The European Commission has worsened its forecast for Ukraine's economic growth for the current year. Rapid growth may only begin in 2026.

Points of attention

  • The European Commission has revised its forecast for Ukraine's economic growth in 2025 to 2.0%, indicating a challenging outlook for the country's economy.
  • Factors such as the military conflict and shifts in the energy market are expected to further slow down economic activity in Ukraine, impacting the national budget, inflation, and exports.
  • A sharp increase in energy and labor costs is predicted to affect inflation, leading to a forecasted rise to 12.6% in 2025, before easing in 2026.

The forecast is disappointing: the EC on the Ukrainian economy

The GDP growth forecast for 2025 has been downgraded to 2.0% from 2.8% last November.
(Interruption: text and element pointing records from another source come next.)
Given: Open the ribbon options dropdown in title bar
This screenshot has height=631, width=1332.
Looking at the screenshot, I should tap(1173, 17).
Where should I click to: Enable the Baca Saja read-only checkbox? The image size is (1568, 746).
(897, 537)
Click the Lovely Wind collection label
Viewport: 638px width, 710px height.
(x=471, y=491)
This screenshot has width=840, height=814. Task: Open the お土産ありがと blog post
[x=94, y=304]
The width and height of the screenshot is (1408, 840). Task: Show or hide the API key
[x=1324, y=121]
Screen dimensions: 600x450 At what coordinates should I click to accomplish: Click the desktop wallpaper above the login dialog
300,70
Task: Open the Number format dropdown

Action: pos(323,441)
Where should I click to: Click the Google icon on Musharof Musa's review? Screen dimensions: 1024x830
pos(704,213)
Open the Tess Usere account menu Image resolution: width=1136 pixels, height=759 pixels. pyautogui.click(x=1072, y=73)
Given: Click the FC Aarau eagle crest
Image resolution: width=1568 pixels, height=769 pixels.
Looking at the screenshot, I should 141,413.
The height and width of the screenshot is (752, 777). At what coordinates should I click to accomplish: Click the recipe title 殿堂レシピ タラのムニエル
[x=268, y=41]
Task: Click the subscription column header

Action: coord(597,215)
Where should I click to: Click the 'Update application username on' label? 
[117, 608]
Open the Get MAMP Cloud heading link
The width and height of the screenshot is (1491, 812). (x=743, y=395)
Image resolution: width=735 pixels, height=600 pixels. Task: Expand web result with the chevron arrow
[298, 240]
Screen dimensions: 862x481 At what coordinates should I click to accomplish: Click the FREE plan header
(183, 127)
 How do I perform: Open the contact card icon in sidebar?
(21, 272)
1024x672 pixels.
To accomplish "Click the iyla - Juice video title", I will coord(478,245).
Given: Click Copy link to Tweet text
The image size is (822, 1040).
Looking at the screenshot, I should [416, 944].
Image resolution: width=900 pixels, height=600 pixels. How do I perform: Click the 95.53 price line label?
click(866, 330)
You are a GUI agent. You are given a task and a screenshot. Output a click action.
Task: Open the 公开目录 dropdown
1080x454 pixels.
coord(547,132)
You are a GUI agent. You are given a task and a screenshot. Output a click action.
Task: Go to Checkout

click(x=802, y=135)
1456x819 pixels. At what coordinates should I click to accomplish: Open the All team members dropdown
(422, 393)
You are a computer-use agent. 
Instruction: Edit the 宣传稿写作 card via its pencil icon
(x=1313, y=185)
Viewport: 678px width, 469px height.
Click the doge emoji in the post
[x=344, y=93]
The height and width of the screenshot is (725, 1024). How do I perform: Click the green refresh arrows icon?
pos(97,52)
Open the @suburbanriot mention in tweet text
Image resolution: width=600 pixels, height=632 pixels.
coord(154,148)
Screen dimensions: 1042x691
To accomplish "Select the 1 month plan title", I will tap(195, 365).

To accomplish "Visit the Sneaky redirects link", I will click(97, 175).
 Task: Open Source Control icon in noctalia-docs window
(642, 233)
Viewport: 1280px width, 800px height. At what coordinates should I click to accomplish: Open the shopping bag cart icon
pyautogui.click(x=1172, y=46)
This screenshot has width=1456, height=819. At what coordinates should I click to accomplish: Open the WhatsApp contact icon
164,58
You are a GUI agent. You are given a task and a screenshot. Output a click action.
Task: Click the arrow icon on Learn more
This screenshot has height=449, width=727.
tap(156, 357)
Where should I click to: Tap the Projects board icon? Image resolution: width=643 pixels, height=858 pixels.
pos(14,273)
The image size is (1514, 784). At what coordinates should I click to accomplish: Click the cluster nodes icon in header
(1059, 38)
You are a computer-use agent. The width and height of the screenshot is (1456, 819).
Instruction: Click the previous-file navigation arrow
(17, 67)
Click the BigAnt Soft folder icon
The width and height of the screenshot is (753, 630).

The forecast for 2026 has been downgraded to 4.7% from 5.3%.

In 2025, economic activity is projected to slow further to 2.0% as the war continues to put severe pressure on Ukraine's production potential and business sentiment.

According to the EC's expectations, exports are set to weaken, reflecting subdued industrial production, especially in energy-intensive sectors affected by high energy prices, and the closure of the Pokrovsk coal mine, a key supplier to the steel industry.

Inflation is forecast to rise to 12.6% in 2025 due to sharp increases in energy and labor costs, before easing in 2026 as supply-side pressures ease.

Stronger economic growth is projected from 2026, which will contribute to further improvements in revenue collection, while a gradual shift in spending from military needs to recovery and reconstruction will contribute to a significant reduction in the deficit.

According to the EC, after sustained growth that lasted until early 2024, Ukraine's economy began to lose momentum in mid-2024, reflecting increased Russian attacks on critical infrastructure, weaker agricultural harvests due to adverse weather conditions, and acute labor shortages that continued to constrain economic activity.

According to the State Statistics Service, Ukraine's GDP growth slowed to 2.9% in 2024. The GDP growth forecast included in the 2025 budget is 2.7% per year.

The National Bank of Ukraine (NBU) in April worsened the forecast for Ukraine's real gross domestic product (GDP) in 2025 to 3.1%.

In April, the IMF downgraded its forecast for Ukraine's economic growth in 2025 to 2.0%, compared to 2.5% in the October forecast.